Farage’s undisclosed £5m gift prompts parliamentary standards probe
The Guardian revealed Christopher Harborne gave Nigel Farage an undisclosed £5m in 2024; the Parliamentary Commissioner for Standards has opened a formal inquiry.

The Guardian’s investigation, first published on 29 April 2026, revealed that Nigel Farage received an undisclosed £5 million gift from crypto investor Christopher Harborne in early 2024, shortly before deciding to stand as an MP. The payment was described by Farage as a personal gift and was not registered in parliamentary declarations.
According to reporting by The Guardian and subsequent coverage, Farage told media the money was intended for his personal security; Harborne also cited security concerns. In later comments Farage framed the payment as recognition for his years campaigning for Brexit. The Guardian’s City editor Anna Isaac noted that MPs must declare benefits and financial interests covering the 12 months before taking office and that any such interests should be registered within 28 days of becoming an MP.
On 13 May 2026 the Parliamentary Commissioner for Standards, Daniel Greenberg, announced a formal inquiry into whether Farage breached the House of Commons Code of Conduct by failing to declare the gift. International outlets including Bloomberg reported the probe, and other reporting—citing public records—indicated Farage made a substantial property purchase in cash after receiving the funds, raising further questions about the gift’s use.
Financial markets showed limited immediate reaction to the revelations, with no clear, sustained move in sterling or UK-listed assets directly attributable to the story. Nevertheless, analysts warn that high-profile donor controversies can heighten political risk perceptions and weigh on investor confidence if they feed broader concerns about governance and transparency.

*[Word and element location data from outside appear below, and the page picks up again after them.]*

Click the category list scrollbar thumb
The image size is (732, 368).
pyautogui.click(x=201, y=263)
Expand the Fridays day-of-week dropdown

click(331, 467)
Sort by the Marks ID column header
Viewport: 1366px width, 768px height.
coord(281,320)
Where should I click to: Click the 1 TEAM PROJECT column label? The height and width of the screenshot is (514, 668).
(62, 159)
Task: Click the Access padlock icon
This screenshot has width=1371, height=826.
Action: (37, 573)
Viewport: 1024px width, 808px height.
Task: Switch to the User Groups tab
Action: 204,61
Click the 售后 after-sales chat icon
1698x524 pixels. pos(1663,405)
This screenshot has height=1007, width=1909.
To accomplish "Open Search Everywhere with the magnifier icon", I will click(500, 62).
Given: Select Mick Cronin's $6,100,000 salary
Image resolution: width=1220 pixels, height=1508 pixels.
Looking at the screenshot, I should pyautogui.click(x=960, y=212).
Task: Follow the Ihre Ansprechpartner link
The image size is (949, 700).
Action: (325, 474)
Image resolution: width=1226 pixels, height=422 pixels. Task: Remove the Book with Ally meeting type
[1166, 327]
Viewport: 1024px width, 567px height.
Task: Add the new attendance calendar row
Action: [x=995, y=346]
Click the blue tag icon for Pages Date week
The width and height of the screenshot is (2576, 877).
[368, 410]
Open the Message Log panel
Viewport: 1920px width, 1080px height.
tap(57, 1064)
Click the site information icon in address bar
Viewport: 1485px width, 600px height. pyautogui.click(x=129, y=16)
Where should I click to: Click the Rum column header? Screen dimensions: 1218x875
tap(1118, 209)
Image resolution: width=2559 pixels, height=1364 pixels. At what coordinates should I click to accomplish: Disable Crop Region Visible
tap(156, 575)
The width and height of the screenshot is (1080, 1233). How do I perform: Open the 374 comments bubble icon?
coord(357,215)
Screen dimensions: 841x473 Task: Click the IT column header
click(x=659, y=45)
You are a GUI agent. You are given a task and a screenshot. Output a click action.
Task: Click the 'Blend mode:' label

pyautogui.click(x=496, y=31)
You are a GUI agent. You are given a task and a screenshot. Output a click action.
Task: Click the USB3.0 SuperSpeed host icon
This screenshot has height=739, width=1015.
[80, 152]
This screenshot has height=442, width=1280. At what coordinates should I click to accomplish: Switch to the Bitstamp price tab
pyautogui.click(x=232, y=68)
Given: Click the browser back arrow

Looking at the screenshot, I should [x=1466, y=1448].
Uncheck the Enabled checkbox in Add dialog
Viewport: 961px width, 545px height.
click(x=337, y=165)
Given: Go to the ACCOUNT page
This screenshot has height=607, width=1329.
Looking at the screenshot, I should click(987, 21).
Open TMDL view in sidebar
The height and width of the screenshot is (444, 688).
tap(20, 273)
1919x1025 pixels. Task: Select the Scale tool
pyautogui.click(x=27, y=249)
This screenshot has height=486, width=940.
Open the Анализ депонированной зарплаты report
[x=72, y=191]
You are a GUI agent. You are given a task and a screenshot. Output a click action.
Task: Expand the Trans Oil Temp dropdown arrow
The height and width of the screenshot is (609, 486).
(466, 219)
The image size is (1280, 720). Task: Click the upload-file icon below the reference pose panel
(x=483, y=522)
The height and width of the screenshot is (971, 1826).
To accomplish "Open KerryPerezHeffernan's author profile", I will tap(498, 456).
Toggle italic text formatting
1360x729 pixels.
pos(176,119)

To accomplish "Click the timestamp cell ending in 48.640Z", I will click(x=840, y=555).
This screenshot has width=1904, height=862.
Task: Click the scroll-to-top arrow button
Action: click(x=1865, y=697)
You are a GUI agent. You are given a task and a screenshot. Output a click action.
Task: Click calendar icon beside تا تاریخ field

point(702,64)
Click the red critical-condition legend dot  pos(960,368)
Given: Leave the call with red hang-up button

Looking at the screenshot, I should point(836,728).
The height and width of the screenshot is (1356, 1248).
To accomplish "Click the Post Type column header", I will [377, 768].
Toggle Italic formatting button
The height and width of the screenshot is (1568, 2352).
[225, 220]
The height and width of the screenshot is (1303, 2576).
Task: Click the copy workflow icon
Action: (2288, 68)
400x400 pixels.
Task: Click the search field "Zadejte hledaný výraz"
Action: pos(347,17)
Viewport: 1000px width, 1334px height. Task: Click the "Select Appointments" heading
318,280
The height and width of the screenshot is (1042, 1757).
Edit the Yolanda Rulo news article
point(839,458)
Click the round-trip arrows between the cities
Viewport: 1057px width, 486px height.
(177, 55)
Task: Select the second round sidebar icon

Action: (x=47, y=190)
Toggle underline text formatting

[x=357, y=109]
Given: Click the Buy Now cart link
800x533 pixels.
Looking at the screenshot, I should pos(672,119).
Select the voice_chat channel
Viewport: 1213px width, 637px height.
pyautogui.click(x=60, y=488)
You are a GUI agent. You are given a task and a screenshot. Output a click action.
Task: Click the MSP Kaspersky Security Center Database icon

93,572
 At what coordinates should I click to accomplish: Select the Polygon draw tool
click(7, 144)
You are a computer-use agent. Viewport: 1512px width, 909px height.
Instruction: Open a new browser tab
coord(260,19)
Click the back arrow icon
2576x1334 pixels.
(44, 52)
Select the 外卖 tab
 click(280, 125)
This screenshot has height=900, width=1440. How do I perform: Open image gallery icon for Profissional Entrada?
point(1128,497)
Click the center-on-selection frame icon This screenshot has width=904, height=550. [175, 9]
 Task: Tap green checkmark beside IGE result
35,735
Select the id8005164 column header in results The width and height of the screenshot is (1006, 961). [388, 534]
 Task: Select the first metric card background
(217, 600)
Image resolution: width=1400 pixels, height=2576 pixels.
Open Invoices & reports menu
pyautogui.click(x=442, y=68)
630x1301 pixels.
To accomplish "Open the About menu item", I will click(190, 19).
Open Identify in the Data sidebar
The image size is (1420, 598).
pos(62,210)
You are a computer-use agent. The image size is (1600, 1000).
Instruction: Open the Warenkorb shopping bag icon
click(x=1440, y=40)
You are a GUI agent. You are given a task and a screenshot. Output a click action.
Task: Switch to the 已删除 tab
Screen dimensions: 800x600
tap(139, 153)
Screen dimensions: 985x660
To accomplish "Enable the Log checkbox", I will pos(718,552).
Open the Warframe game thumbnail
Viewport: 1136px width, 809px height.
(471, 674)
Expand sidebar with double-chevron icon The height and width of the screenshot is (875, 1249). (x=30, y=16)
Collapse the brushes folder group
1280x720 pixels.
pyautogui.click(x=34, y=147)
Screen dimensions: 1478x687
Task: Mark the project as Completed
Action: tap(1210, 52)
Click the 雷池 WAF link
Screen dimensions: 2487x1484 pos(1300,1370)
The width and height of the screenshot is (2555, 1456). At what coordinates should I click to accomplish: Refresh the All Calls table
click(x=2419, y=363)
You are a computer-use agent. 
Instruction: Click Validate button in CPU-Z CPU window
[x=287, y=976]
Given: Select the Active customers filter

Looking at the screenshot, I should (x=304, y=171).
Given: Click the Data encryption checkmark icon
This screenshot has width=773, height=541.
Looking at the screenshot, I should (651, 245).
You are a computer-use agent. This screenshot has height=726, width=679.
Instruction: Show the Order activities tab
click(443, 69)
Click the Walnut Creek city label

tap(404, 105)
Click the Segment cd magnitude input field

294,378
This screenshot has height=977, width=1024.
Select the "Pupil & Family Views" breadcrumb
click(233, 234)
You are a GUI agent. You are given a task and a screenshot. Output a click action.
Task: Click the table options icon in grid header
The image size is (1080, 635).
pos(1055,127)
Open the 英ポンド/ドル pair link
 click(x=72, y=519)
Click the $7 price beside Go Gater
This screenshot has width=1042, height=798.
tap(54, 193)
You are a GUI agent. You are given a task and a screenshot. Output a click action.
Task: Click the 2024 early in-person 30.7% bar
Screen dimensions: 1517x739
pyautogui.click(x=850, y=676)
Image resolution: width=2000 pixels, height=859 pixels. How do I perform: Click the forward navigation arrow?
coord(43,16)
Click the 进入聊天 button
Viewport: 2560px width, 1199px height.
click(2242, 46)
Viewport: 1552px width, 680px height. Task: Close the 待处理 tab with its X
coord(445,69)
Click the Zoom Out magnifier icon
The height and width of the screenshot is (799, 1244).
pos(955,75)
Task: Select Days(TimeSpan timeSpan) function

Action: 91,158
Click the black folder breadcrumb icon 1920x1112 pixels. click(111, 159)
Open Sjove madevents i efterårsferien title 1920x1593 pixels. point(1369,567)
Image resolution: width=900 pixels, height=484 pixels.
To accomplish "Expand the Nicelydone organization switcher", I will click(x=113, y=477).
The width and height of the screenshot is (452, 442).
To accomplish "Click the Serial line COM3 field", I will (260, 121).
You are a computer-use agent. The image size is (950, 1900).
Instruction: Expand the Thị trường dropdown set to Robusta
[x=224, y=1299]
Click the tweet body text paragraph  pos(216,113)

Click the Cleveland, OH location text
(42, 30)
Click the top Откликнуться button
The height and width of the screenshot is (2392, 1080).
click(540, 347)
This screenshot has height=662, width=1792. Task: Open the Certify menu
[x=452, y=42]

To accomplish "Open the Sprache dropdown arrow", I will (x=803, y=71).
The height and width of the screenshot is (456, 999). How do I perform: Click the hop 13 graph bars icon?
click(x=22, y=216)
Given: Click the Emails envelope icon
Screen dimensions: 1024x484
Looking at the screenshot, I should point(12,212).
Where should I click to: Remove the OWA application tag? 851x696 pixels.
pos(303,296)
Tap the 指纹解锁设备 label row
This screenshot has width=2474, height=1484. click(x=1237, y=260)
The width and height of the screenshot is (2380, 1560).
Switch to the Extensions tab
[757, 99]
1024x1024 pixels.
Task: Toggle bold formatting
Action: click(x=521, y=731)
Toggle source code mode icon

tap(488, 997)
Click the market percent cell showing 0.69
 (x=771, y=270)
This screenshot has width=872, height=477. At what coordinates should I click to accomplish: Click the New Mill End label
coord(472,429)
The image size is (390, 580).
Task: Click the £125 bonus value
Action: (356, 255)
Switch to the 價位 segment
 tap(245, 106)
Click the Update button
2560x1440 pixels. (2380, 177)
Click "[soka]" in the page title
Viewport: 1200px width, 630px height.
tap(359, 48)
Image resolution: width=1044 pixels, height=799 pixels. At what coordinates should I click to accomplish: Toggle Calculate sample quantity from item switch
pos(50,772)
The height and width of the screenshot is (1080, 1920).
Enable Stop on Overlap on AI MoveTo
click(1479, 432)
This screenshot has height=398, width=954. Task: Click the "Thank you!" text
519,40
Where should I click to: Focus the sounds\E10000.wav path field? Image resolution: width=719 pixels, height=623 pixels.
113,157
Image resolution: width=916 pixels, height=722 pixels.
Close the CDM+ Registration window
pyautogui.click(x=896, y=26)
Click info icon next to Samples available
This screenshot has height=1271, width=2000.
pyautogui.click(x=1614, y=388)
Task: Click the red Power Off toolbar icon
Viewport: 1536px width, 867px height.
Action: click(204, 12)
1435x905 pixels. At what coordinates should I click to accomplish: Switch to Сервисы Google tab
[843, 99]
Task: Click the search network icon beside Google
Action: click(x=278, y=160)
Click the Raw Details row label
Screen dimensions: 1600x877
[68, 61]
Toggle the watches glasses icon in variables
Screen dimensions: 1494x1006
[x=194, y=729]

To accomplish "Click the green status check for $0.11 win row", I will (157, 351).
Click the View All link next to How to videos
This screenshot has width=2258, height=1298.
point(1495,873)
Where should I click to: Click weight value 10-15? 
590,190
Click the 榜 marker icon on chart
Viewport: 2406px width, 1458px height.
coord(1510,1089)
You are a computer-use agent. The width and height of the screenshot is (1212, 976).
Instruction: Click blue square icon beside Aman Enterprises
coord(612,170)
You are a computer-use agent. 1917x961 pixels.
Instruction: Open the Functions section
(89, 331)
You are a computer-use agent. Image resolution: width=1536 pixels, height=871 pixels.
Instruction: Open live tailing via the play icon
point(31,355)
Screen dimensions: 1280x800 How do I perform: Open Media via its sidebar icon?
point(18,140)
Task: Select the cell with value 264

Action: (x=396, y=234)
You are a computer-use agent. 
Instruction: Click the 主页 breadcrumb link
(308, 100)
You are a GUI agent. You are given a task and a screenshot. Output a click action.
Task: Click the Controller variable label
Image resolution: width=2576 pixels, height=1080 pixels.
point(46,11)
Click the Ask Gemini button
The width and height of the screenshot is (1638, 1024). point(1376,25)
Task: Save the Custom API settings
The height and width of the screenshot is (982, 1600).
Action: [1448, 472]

Market commentators expect the inquiry to take weeks or months, depending on whether the commissioner finds evidence of a breach and whether the Electoral Commission pursues any parallel action. If regulators determine the payment should have been declared or was politically significant, Farage could face sanctions ranging from rectification and fines to suspension from the Commons, with attendant reputational and political consequences.